Choose a subscription from the list, and run the following command, to change subscription contexts:

Select-AzureRmSubscription -SubscriptionId <YourSubscriptionId>

After changing subscription contexts, you’re finally ready to find your existing network interface!

Find your Network Interface

Now that our environment is fully set up, the first thing you need to do is grab your existing network interface, that you want to update from dynamic to static (or vice versa). The following command will provide a nicely formatted table of Network Interface resources that have been provisioned in your Azure subscription (account).

NOTE: If you run Get-AzureRmNetworkInterface without adding some formatting, then you’ll get a ton of extra output that isn’t immediately relevant. Feel free to try it out yourself, but be prepared to scroll a lot!
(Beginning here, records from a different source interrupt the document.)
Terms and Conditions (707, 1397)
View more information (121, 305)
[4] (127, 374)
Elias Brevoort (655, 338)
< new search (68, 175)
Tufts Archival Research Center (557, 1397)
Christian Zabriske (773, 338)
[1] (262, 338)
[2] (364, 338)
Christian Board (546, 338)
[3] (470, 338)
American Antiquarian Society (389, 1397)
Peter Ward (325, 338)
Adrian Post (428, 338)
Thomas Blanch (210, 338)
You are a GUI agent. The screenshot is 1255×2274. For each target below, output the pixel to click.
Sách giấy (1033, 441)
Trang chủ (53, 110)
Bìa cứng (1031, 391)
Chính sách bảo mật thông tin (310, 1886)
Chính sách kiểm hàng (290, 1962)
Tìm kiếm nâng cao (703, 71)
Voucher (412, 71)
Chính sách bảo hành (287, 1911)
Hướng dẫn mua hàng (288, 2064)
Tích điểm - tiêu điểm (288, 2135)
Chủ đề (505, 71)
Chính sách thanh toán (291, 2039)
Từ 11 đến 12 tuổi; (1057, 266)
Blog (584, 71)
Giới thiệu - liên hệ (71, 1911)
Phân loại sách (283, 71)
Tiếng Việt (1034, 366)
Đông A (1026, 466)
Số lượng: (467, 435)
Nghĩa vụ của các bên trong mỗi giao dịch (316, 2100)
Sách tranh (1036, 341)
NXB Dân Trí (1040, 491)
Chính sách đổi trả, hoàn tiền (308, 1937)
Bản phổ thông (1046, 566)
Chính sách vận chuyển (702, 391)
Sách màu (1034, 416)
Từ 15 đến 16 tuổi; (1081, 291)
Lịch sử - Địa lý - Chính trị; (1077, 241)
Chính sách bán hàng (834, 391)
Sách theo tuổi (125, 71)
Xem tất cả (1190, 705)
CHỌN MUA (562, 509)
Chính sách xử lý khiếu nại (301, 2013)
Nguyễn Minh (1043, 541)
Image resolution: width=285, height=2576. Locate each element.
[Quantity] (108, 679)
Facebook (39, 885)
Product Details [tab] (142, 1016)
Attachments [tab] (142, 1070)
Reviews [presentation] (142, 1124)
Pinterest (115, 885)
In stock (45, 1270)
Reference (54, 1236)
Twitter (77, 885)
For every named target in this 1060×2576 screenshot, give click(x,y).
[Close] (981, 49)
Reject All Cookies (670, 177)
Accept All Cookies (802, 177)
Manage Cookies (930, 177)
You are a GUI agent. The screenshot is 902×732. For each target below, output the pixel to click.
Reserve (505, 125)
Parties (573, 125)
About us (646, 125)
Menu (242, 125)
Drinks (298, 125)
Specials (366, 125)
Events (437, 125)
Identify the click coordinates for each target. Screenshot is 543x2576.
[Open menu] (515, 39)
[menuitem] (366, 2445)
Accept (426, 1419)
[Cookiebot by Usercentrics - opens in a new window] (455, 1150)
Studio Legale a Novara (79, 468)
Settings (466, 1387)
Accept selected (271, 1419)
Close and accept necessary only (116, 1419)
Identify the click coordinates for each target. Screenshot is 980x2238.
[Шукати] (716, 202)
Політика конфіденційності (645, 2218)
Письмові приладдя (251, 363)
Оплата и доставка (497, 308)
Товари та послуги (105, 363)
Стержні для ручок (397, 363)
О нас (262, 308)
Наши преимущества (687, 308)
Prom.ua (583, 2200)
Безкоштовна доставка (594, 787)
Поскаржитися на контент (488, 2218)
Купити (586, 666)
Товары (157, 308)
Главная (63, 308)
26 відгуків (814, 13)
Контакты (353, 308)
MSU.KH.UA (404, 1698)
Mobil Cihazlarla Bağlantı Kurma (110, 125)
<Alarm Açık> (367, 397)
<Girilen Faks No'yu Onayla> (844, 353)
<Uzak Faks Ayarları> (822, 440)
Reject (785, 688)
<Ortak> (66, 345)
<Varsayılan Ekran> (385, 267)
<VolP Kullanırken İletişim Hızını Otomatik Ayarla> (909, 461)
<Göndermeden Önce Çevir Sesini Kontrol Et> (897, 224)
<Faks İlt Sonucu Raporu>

Get-AzureRmNetworkInterface | Format-Table -Property ResourceGroupName, Name, Location -AutoSize

Once you have visually identified the Network Interface that you want to update, assign it to a variable. Remember, in Azure Resource Manager (ARM), every Resource must belong to a Resource Group. You’ll need to specify the -ResourceGroupName and -Name parameters in order to retrieve a specific Network Interface.

$TrevorNIC = Get-AzureRmNetworkInterface -ResourceGroupName TrevorNIC -Name TrevorNIC-01

Now we’ve stored a reference, to the in-memory Network Interface object, in the variable named $TrevorNIC.

Change the NIC’s Private IP Allocation Method

Using the object reference we just created in the previous step, we now want to change the Private IP Address’ Allocation Method. You can inspect the $TrevorNIC object by simply typing the variable and hitting ENTER. You’ll notice a property on the Network Interface object called IpConfigurations, which is an array of child objects. As of right now, each Azure Network Interface only supports a single IpConfiguration.

On the IpConfiguration child object itself, you’ll notice a property called PrivateIpAllocationMethod, which is probably currently set to Dynamic. We need to update this property to be Static instead. To do this, we’ll grab the IpConfigurations property, index into the first (and only) array element, and then set the allocation method property.

$TrevorNIC.IpConfigurations[0].PrivateIpAllocationMethod = 'Static'

There, that wasn’t so hard, was it? We’re not done yet though! We’ve only changed the object in-memory in our PowerShell session. We haven’t actually committed the change to Azure yet!

Committing the Network Interface Update

In the previous step, we changed the in-memory Network Interface object, but didn’t commit the changes to our Microsoft Azure subscription. This last step is actually the easiest part. Since we already have a reference to the in-memory object in the $TrevorNIC variable, we just call this command to update it:

Set-AzureRmNetworkInterface -NetworkInterface $TrevorNIC

After waiting a few moments, this command should return successfully, and your Network Interface will have been changed from Dynamic to Static! To validate that the change was successful, you can run Get-AzureRmNetworkInterface again, or visit the Microsoft Azure Portal.